━━━ Data records ━━━

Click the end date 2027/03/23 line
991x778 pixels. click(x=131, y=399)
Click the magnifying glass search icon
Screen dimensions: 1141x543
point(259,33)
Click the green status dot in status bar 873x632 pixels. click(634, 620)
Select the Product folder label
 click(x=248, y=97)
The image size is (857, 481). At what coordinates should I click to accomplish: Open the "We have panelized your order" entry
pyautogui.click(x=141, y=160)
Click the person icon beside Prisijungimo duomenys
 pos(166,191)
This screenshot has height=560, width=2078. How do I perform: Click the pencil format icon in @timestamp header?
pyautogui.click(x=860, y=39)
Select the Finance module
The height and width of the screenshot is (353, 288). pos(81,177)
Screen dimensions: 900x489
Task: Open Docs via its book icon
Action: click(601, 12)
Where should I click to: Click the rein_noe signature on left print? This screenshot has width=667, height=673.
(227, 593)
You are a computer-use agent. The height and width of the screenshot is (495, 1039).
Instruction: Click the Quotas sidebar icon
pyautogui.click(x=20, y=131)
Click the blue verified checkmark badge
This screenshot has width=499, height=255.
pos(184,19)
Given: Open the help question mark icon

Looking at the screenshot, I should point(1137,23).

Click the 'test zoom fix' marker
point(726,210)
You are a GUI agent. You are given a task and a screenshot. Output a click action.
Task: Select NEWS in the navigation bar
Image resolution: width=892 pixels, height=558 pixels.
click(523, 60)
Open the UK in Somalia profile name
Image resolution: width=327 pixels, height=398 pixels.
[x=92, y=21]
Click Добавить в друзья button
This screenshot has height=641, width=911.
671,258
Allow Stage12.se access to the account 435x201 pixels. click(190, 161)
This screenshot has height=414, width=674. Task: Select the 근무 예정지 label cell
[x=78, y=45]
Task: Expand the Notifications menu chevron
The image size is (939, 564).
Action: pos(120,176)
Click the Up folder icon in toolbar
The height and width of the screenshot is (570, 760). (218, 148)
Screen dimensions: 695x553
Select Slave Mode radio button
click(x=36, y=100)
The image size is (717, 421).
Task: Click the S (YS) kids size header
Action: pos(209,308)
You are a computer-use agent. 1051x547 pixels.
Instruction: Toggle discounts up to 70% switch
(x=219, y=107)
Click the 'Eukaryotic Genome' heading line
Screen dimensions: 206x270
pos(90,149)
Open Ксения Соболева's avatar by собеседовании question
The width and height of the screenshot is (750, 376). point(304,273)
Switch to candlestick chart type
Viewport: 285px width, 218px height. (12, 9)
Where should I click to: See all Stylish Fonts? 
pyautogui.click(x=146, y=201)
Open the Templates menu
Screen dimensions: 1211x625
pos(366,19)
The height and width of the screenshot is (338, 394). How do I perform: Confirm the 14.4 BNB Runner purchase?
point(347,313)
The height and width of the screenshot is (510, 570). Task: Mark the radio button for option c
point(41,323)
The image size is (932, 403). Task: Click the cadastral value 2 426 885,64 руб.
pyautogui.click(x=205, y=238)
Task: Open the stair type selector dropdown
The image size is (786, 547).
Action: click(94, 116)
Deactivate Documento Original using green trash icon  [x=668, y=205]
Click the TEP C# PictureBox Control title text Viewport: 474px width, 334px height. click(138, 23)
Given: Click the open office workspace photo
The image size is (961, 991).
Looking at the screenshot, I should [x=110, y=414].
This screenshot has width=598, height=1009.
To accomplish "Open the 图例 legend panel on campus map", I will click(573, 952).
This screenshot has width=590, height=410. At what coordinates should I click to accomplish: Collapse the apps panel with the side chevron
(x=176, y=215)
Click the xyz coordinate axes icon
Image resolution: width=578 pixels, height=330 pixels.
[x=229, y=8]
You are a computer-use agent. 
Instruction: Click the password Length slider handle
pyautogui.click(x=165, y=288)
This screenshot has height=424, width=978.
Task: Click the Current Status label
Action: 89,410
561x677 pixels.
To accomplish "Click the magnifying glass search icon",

━━━

**What is required**
Copy each line of the data exactly, please.

**Finished exercise**
Click the end date 2027/03/23 line
991x778 pixels. click(x=131, y=399)
Click the magnifying glass search icon
Screen dimensions: 1141x543
point(259,33)
Click the green status dot in status bar 873x632 pixels. click(634, 620)
Select the Product folder label
 click(x=248, y=97)
The image size is (857, 481). At what coordinates should I click to accomplish: Open the "We have panelized your order" entry
pyautogui.click(x=141, y=160)
Click the person icon beside Prisijungimo duomenys
 pos(166,191)
This screenshot has height=560, width=2078. How do I perform: Click the pencil format icon in @timestamp header?
pyautogui.click(x=860, y=39)
Select the Finance module
The height and width of the screenshot is (353, 288). pos(81,177)
Screen dimensions: 900x489
Task: Open Docs via its book icon
Action: click(601, 12)
Where should I click to: Click the rein_noe signature on left print? This screenshot has width=667, height=673.
(227, 593)
You are a computer-use agent. The height and width of the screenshot is (495, 1039).
Instruction: Click the Quotas sidebar icon
pyautogui.click(x=20, y=131)
Click the blue verified checkmark badge
This screenshot has width=499, height=255.
pos(184,19)
Given: Open the help question mark icon

Looking at the screenshot, I should point(1137,23).

Click the 'test zoom fix' marker
point(726,210)
You are a GUI agent. You are given a task and a screenshot. Output a click action.
Task: Select NEWS in the navigation bar
Image resolution: width=892 pixels, height=558 pixels.
click(523, 60)
Open the UK in Somalia profile name
Image resolution: width=327 pixels, height=398 pixels.
[x=92, y=21]
Click Добавить в друзья button
This screenshot has height=641, width=911.
671,258
Allow Stage12.se access to the account 435x201 pixels. click(190, 161)
This screenshot has height=414, width=674. Task: Select the 근무 예정지 label cell
[x=78, y=45]
Task: Expand the Notifications menu chevron
The image size is (939, 564).
Action: pos(120,176)
Click the Up folder icon in toolbar
The height and width of the screenshot is (570, 760). (218, 148)
Screen dimensions: 695x553
Select Slave Mode radio button
click(x=36, y=100)
The image size is (717, 421).
Task: Click the S (YS) kids size header
Action: pos(209,308)
You are a computer-use agent. 1051x547 pixels.
Instruction: Toggle discounts up to 70% switch
(x=219, y=107)
Click the 'Eukaryotic Genome' heading line
Screen dimensions: 206x270
pos(90,149)
Open Ксения Соболева's avatar by собеседовании question
The width and height of the screenshot is (750, 376). point(304,273)
Switch to candlestick chart type
Viewport: 285px width, 218px height. (12, 9)
Where should I click to: See all Stylish Fonts? 
pyautogui.click(x=146, y=201)
Open the Templates menu
Screen dimensions: 1211x625
pos(366,19)
The height and width of the screenshot is (338, 394). How do I perform: Confirm the 14.4 BNB Runner purchase?
point(347,313)
The height and width of the screenshot is (510, 570). Task: Mark the radio button for option c
point(41,323)
The image size is (932, 403). Task: Click the cadastral value 2 426 885,64 руб.
pyautogui.click(x=205, y=238)
Task: Open the stair type selector dropdown
The image size is (786, 547).
Action: click(94, 116)
Deactivate Documento Original using green trash icon  [x=668, y=205]
Click the TEP C# PictureBox Control title text Viewport: 474px width, 334px height. click(138, 23)
Given: Click the open office workspace photo
The image size is (961, 991).
Looking at the screenshot, I should [x=110, y=414].
This screenshot has width=598, height=1009.
To accomplish "Open the 图例 legend panel on campus map", I will click(573, 952).
This screenshot has width=590, height=410. At what coordinates should I click to accomplish: Collapse the apps panel with the side chevron
(x=176, y=215)
Click the xyz coordinate axes icon
Image resolution: width=578 pixels, height=330 pixels.
[x=229, y=8]
You are a computer-use agent. 
Instruction: Click the password Length slider handle
pyautogui.click(x=165, y=288)
This screenshot has height=424, width=978.
Task: Click the Current Status label
Action: 89,410
561x677 pixels.
To accomplish "Click the magnifying glass search icon",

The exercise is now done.